BEGIN Selected text

An aerial view shows a research team standing alongside the fossil footprint trackway at the excavation site on the eastern side of Lake Turkana in northern Kenya in 2022. AP
An aerial view shows a research team standing alongside the fossil footprint trackway at the excavation site on the eastern side of Lake Turkana in northern Kenya in 2022. AP

Muddy footprints left on a Kenyan lakeside suggest two of our early human ancestors were nearby neighbors some 1.5 million years ago.
The footprints were left in the mud by two different species “within a matter of hours, or at most days,” said paleontologist Louise Leakey, co-author of the research published Thursday in the journal Science.
Scientists previously knew from fossil remains that these two extinct branches of the human evolutionary tree – called Homo erectus and Paranthropus boisei – lived about the same time in the Turkana Basin.
But dating fossils is not exact. “It’s plus or minus a few thousand years,” said paleontologist William Harcourt-Smith of Lehman College and the American Museum of Natural History in New York, who was not involved in the study.

END Selected text
BEGIN Dataset content

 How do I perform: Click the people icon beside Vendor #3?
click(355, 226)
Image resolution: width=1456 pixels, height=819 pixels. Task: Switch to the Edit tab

END Dataset content

| What to do |
**A.** According to the footprint article, about how long ago were the muddy footprints left?
**B.** For each statement, say whether it agrees with the footprint article, and quote the words that decide it.
(i) William Harcourt-Smith co-authored the study.
(ii) The footprints were made by two different species.
(iii) The excavation site lies on the western side of Lake Turkana.
Use only the footprint article to answer, not the data.

| Your written answers |
**A.** Some 1.5 million years ago.

**B.**
(i) No: "who was not involved in the study"
(ii) Yes: "The footprints were left in the mud by two different species"
(iii) No: "on the eastern side of Lake Turkana"